CodeGuru is a service announced at AWS re:Invent 2019, which aims to bring the power of machine learning to improving the quality of source code. It integrates with either GitHub or AWS CodeCommit to allow it to add comments and annotations to pull requests, flagging and suggesting improvements based on patterns of good practice identified by scanning millions of lines of Amazon source code.
GET GOING
First, I have to note that CodeGuru only supports Java source at this point. Other languages are coming, but this is the MVP.
This is fine for me, for a demo, because I’m not a Java programmer. My Java code would probably make you snort in derision, but that’s perfect because I’m going to see if CodeGuru can help me become a better Java developer.
My plan is to create a “dumb” piece of Java code (you’d be fine to call it “stupid”), and use it to put CodeGuru through its paces via the GitHub pull requests.
The “dumb” code I’m starting with is, quite simply:
/* An example of code that should get flagged by CodeGuru */ class LoopExample { public static void main(String args[]) { int len = Integer.parseInt(args[0]); char[] thing = new char[len]; for (int i=0; i<thing.length; i++) { thing[i] = 'x'; } System.out.println("Did a thing"); } }
I said you’d shudder, right? At the outset, a human reviewer would at least complain that my variable names are useless, I’m not validating that args
has anything before I use it, I don’t catch any exceptions … a whole bunch of stuff.

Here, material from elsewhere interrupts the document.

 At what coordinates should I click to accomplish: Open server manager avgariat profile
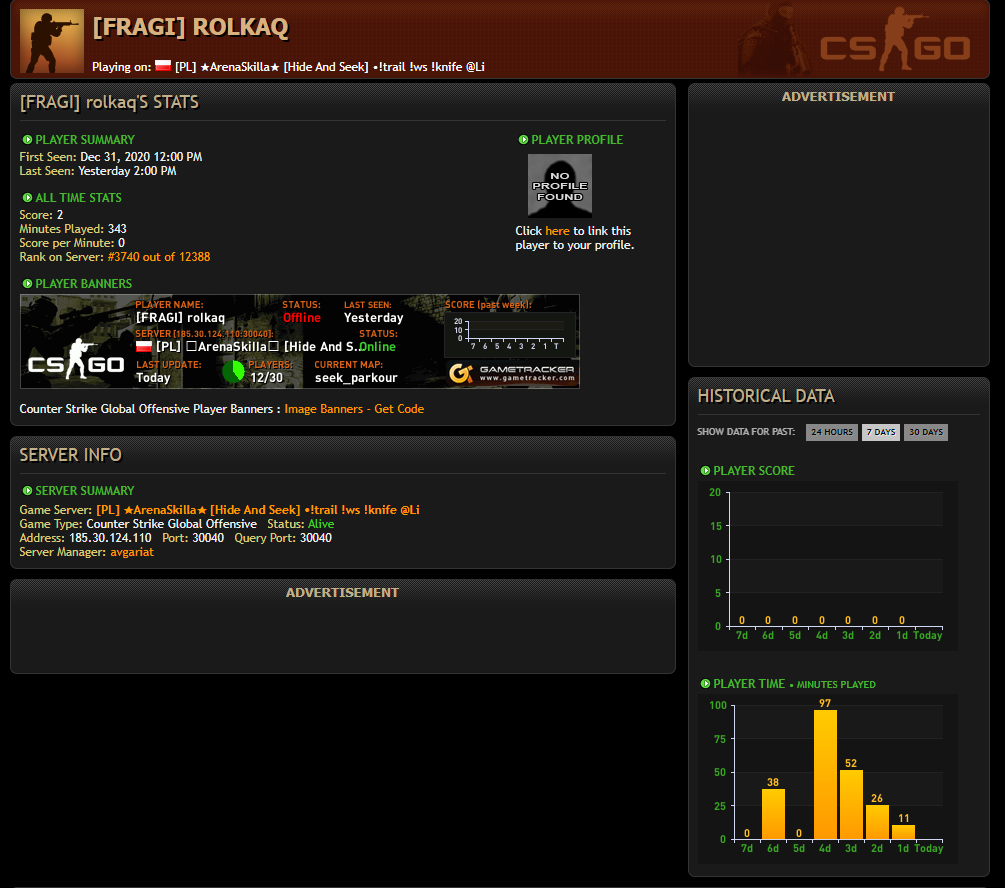point(132,552)

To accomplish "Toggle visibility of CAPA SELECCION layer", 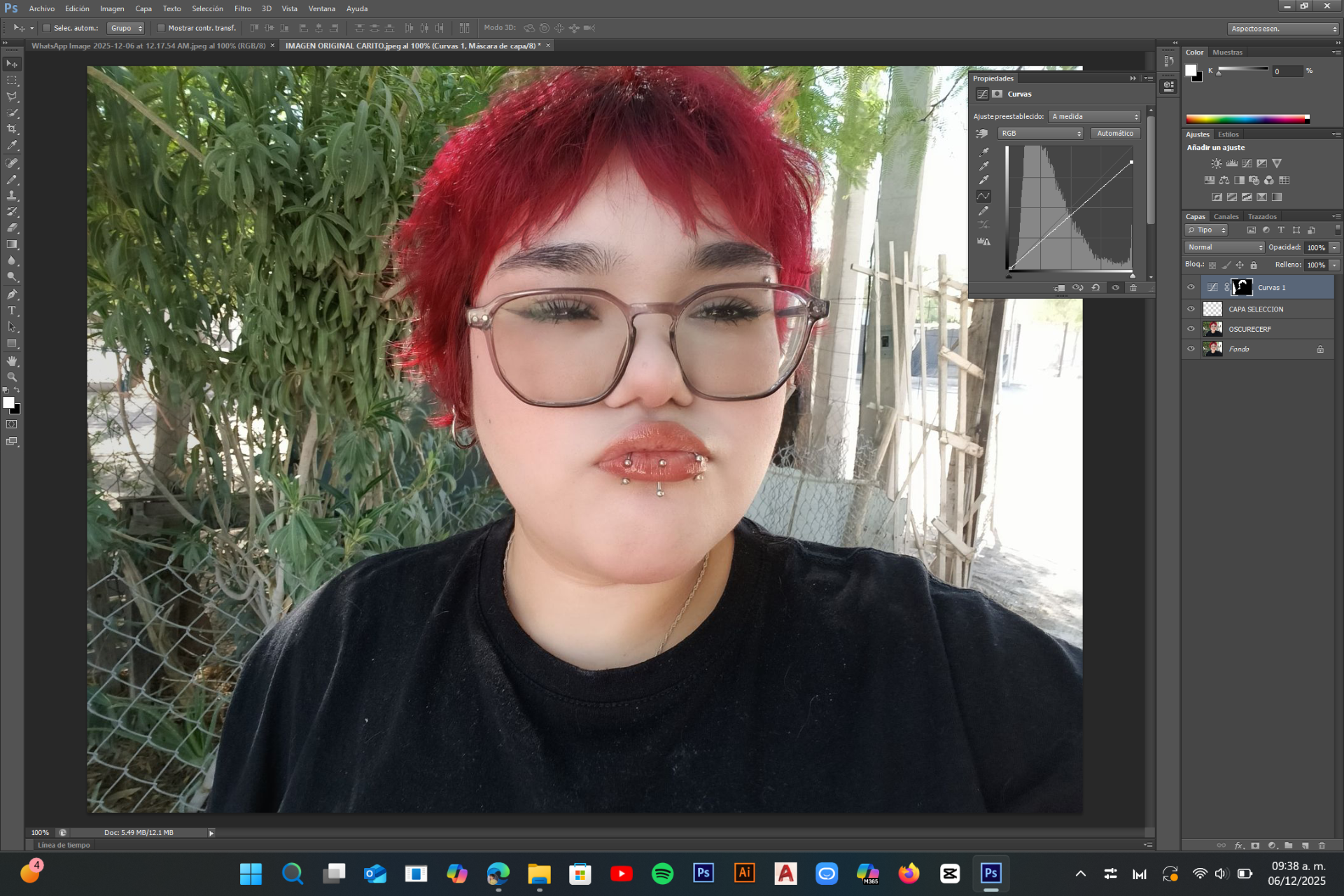I will (1191, 309).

I’ve committed this to a git repo and pushed it up to GitHub.
ASSOCIATING THE REPO
Once I have my repo, I log in to the AWS console and go to the CodeGuru page — I’m going to use the Oregon region because I’m at re:Invent as I write
this, and it’s the closest region, but I could use Sydney (home) instead.
I click the “Associate Repository” button. The workflow takes me through associating my AWS account with GitHub, which is painless. Once my organisation is associated with CodeGuru, I can choose the repo that I want it to monitor from a pulldown
I click “Associate” and after a minute, the repository goes into the “Associated” state.
NOTES ABOUT ASSOCIATIONS
Associations from different regions are totally separate, so it’s possible to have multiple associations pointing at the same repo. You can tell which is which by looking at the webhook in the GitHub settings console for the repository.
GETTING A REVIEW
After the initial push, I create a branch, add some code that should trigger a concurrency warning, push it to GitHub and create a Pull Request to trigger CodeGuru.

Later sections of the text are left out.